Animal models of Parkinson's disease: bridging the gap between disease hallmarks and research questions

Abstract

Parkinson's disease (PD) is a progressive neurodegenerative disorder characterized by motor and non-motor symptoms. More than 200 years after its first clinical description, PD remains a serious affliction that affects a growing proportion of the population. Prevailing treatments only alleviate symptoms; there is still neither a cure that targets the neurodegenerative processes nor therapies that modify the course of the disease. Over the past decades, several animal models have been developed to study PD. Although no model precisely recapitulates the pathology, they still provide valuable information that contributes to our understanding of the disease and the limitations of our treatment options. This review comprehensively summarizes the different animal models available for Parkinson's research, with a focus on those induced by drugs, neurotoxins, pesticides, genetic alterations, α-synuclein inoculation, and viral vector injections. We highlight their characteristics and ability to reproduce PD-like phenotypes. It is essential to realize that the strengths and weaknesses of each model and the induction technique at our disposal are determined by the research question being asked. Our review, therefore, seeks to better aid researchers by ensuring a concrete discernment of classical and novel animal models in PD research.
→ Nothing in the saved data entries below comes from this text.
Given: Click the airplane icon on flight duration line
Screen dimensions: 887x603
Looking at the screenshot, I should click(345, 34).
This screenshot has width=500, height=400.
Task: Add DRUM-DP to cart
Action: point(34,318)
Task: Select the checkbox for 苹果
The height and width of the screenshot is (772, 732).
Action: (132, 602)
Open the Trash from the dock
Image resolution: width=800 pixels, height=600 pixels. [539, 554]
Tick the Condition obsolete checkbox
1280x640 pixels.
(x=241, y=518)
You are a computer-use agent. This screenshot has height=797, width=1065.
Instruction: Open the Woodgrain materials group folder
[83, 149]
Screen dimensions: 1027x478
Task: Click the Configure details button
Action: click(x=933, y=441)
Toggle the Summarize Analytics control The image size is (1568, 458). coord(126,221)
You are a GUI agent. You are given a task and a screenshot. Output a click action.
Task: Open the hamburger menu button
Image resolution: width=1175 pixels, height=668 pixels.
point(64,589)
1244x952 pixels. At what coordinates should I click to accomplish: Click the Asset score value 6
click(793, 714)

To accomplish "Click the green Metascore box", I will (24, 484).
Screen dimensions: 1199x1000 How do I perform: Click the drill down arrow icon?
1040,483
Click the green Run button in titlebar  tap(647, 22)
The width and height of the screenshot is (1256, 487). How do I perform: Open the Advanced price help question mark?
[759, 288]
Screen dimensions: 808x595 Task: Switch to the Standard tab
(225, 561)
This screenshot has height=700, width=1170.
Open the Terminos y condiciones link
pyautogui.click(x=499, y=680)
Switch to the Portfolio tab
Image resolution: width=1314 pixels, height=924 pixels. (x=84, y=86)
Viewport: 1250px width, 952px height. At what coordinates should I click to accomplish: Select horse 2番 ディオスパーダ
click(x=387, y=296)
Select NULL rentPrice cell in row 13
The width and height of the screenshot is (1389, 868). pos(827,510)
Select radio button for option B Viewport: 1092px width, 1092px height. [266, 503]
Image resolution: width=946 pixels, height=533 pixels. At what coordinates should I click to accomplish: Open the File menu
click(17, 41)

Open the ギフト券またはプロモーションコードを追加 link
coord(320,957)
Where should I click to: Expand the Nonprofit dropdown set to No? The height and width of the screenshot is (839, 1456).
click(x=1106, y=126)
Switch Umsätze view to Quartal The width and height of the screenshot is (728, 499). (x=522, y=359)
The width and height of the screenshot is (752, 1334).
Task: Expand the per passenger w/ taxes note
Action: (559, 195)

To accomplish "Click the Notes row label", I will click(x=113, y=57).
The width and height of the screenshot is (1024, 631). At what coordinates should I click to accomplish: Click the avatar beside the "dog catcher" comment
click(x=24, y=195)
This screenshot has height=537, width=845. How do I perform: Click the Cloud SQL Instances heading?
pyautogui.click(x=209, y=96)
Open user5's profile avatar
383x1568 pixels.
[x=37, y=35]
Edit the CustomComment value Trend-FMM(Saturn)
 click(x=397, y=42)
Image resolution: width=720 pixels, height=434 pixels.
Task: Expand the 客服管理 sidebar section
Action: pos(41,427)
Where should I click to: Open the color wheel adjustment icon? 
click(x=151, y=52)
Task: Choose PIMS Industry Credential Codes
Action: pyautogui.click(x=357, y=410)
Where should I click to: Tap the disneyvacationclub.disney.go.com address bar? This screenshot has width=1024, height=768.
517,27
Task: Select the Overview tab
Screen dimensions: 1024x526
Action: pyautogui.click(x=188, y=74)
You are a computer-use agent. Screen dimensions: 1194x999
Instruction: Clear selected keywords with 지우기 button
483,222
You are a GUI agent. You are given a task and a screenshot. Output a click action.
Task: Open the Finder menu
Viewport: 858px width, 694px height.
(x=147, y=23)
Keywords: Alpha-synuclein; Animal model; Mouse; Parkinson’s disease; Preformed fibril; Transgenic model.

Fig. 1

The hallmarks of Parkinson’s disease (PD). Predominant PD motor symptoms arise from DA neuron loss in the SNpc, and the denervation of their axons in the caudate nucleus and putamen, also called the striatum. The cause of PD remains unclear but involves loss of DA neurons, α-syn aggregation, mitochondrial dysfunction, autophagy impairments, and neuroinflammation. PD patients additionally exhibit non-motor symptoms. The figure was generated using BioRender.

Fig. 2

Schematic summary of the current known mechanisms that trigger DA neuron death, and the action of different genes and compounds used to model PD. The loss of DA neurons could result from impaired protein degradation, mitochondrial dysfunction, α-syn aggregation, and neuroinflammation, which can be induced by neurotoxic or genetic alteration. The reduced DA signaling through drug inhibition could also lead to a PD-like phenotype. LPS: lipopolysaccharide, DAT: dopamine transporter, VMAT: vesicular monoamine transporter, NM: neuromelanin, DA: dopamine. The figure was generated using BioRender.